The controversy in Denver over the Flock cameras arose last year after Denver’s 9NEWS discovered that the company behind the Flock cameras “had a secret partnership with the U.S. Border Patrol.” After Flock Safety officials first denied that they shared Colorado’s camera data with immigration officials, the company later admitted that it “had been operating a pilot program” with ICE.

Although the Flock camera software is supposed to keep the data it stores on local police servers, the company has admitted it allows Border Patrol to send invitations to police agencies to allow it to access local license plate data.

In 2025, Colorado passed a law banning police agencies from sharing personal information for immigration enforcement. Notwithstanding the Colorado law, ICE approached individual Colorado agencies directly asking to be allowed access to the data. After Flock officials denied to city officials and news reporters that the company had federal contracts, it later confirmed that in May 2025 it had entered into a memorandum of understanding with the Border Patrol that gave the agency an account allowing it to send invitations to individual agencies directly.

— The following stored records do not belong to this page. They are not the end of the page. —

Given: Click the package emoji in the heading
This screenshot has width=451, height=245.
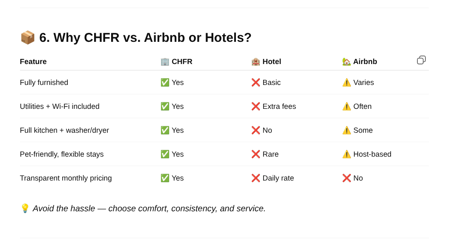Looking at the screenshot, I should [x=28, y=38].
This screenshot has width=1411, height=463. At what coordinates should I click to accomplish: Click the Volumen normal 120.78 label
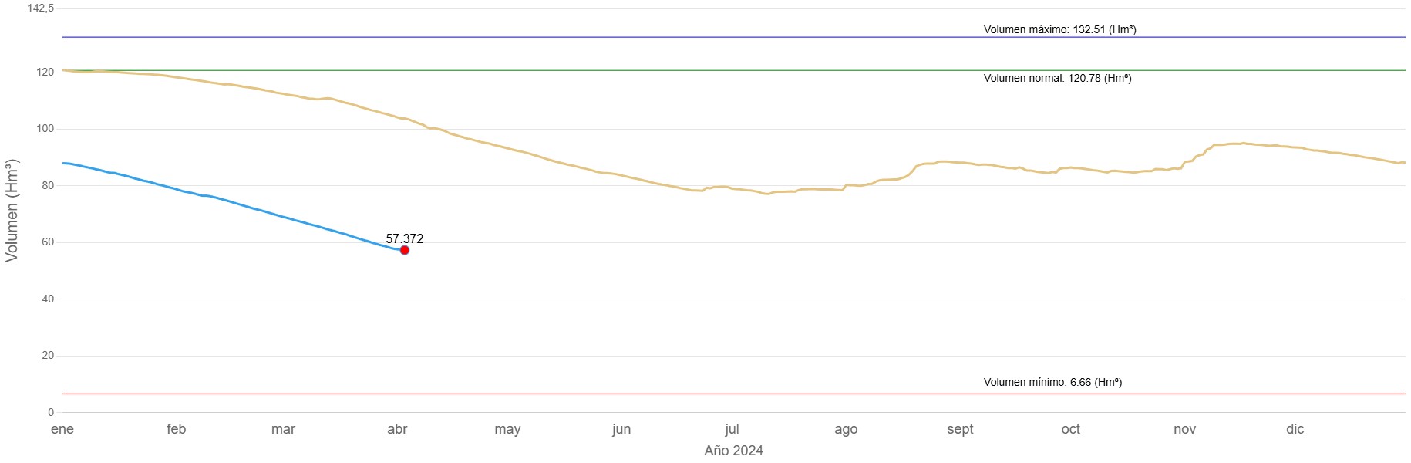click(1057, 78)
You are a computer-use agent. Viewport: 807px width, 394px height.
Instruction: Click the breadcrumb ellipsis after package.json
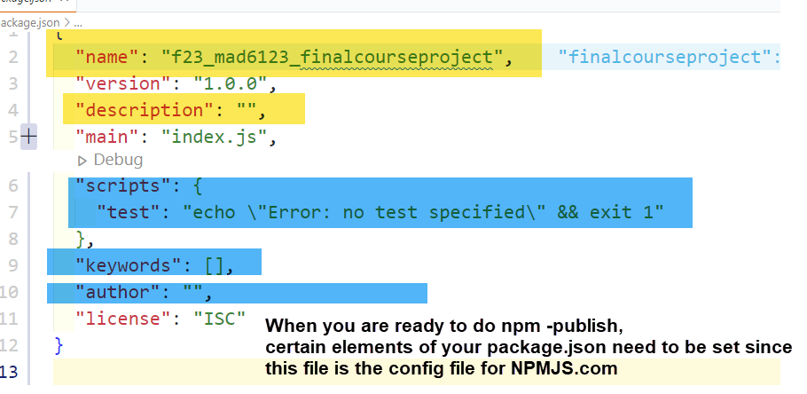tap(78, 20)
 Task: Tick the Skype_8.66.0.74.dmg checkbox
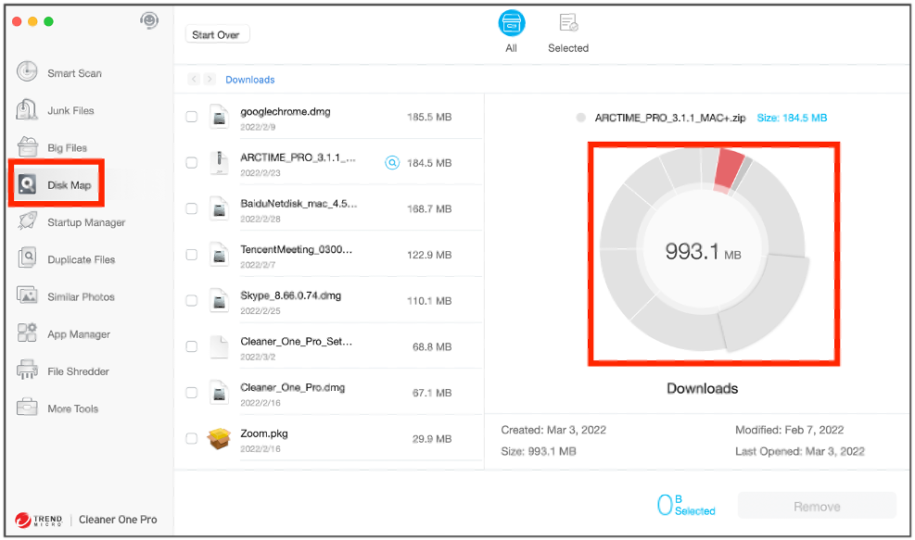(x=191, y=301)
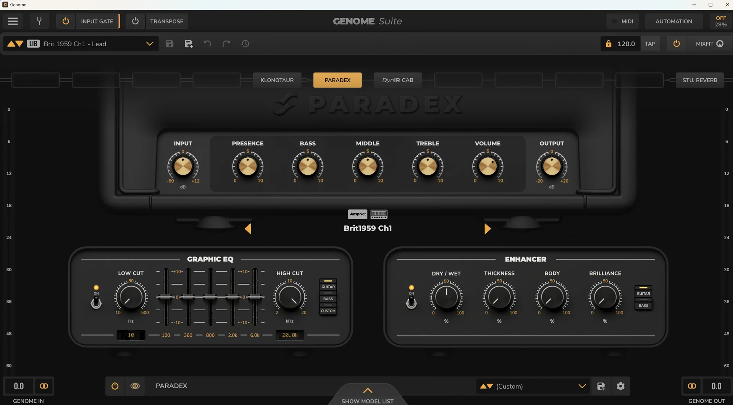
Task: Toggle the Graphic EQ on switch
Action: (96, 302)
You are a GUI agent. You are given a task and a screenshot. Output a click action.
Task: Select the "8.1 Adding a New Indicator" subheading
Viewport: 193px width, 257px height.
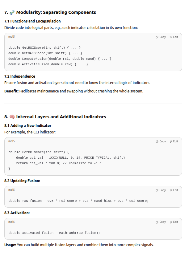point(28,126)
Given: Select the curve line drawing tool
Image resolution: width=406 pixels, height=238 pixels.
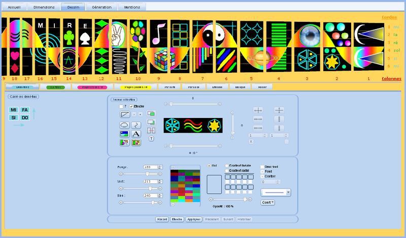Looking at the screenshot, I should click(x=136, y=125).

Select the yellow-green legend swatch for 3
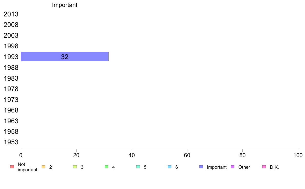[75, 167]
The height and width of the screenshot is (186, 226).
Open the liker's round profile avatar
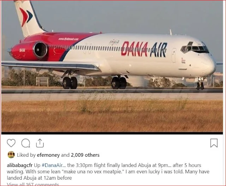point(11,155)
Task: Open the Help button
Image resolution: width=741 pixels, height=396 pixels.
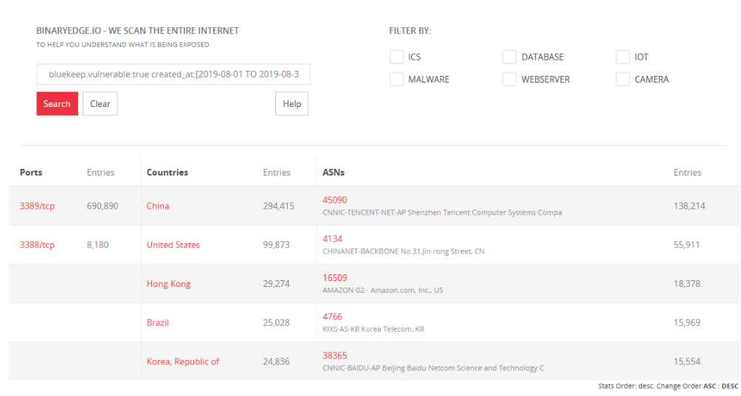Action: [x=292, y=104]
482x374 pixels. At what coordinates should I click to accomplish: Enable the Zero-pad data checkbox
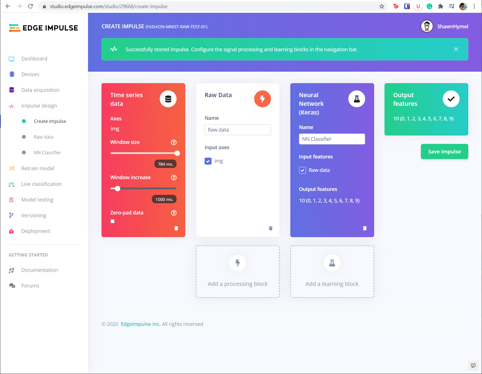pyautogui.click(x=113, y=221)
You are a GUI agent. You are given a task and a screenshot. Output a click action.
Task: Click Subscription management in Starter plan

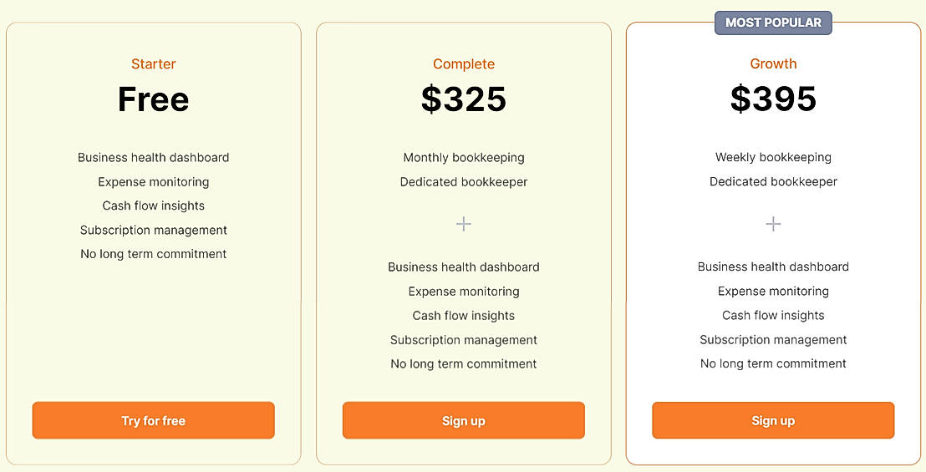click(154, 230)
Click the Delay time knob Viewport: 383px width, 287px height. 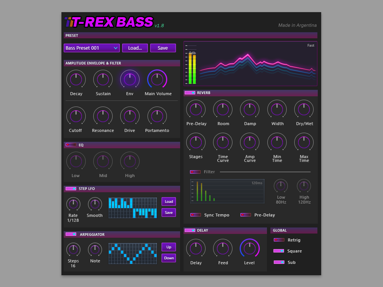pyautogui.click(x=196, y=248)
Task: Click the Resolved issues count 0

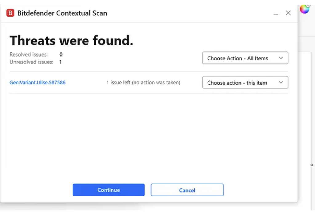Action: (x=61, y=55)
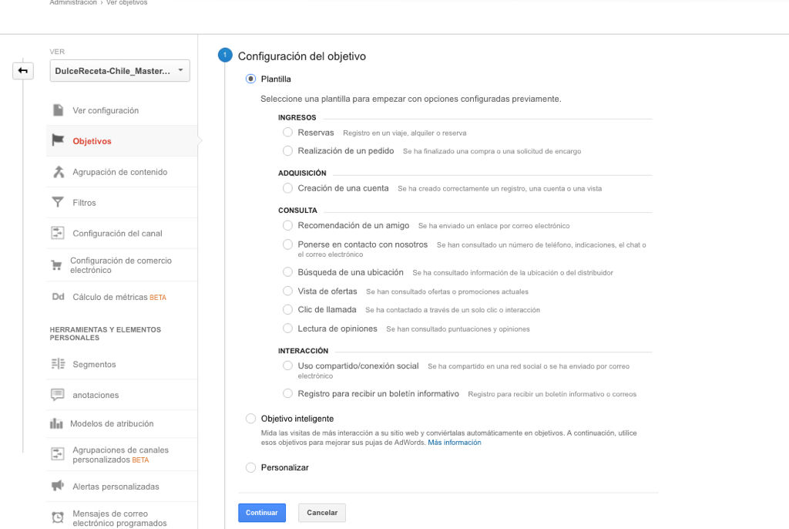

According to 9NEWS’ investigation, 25 Colorado departments agreed to give immigration officials access to their data in an apparent violation of the Colorado law prohibiting the use of personal information for immigration purposes.

The problem arose when police agencies received invitations in batches from several agencies across the nation which they approved without realizing one account was used by the Border Patrol. Flock Safety never informed the police agencies it works with that it had granted the Border Patrol an account giving them access to local police license plate data.

Open records requests have started to raise new privacy issues for the use of license plate camera data after a Washington Superior Court ruled on November 6, 2025, that Flock camera data is subject to open records requests. If the court’s ruling holds and other open records proponents start asking for license plate camera data, it can lead to further privacy concerns and other abuse.

The Flock software allows searches for a specific license plate the shows results for that vehicle in chronological order as it traverses across each camera’s field of view. Using the search results allows anyone to build a map of a person’s travel habits across El Paso.

The concern over privacy issues posed by the Flock cameras has reached the point that a movement to vandalize the cameras across the nation has been gaining momentum in recent months.

It is unclear when El Paso conducted its last audit over the use of the police department’s camera data or whether city officials have looked at whether the software switch that allows access to the city’s stored data by outside agencies is turned on. It is also unknown if access to the El Paso Police license data has been batched approved for use by ICE for immigration enforcement purposes.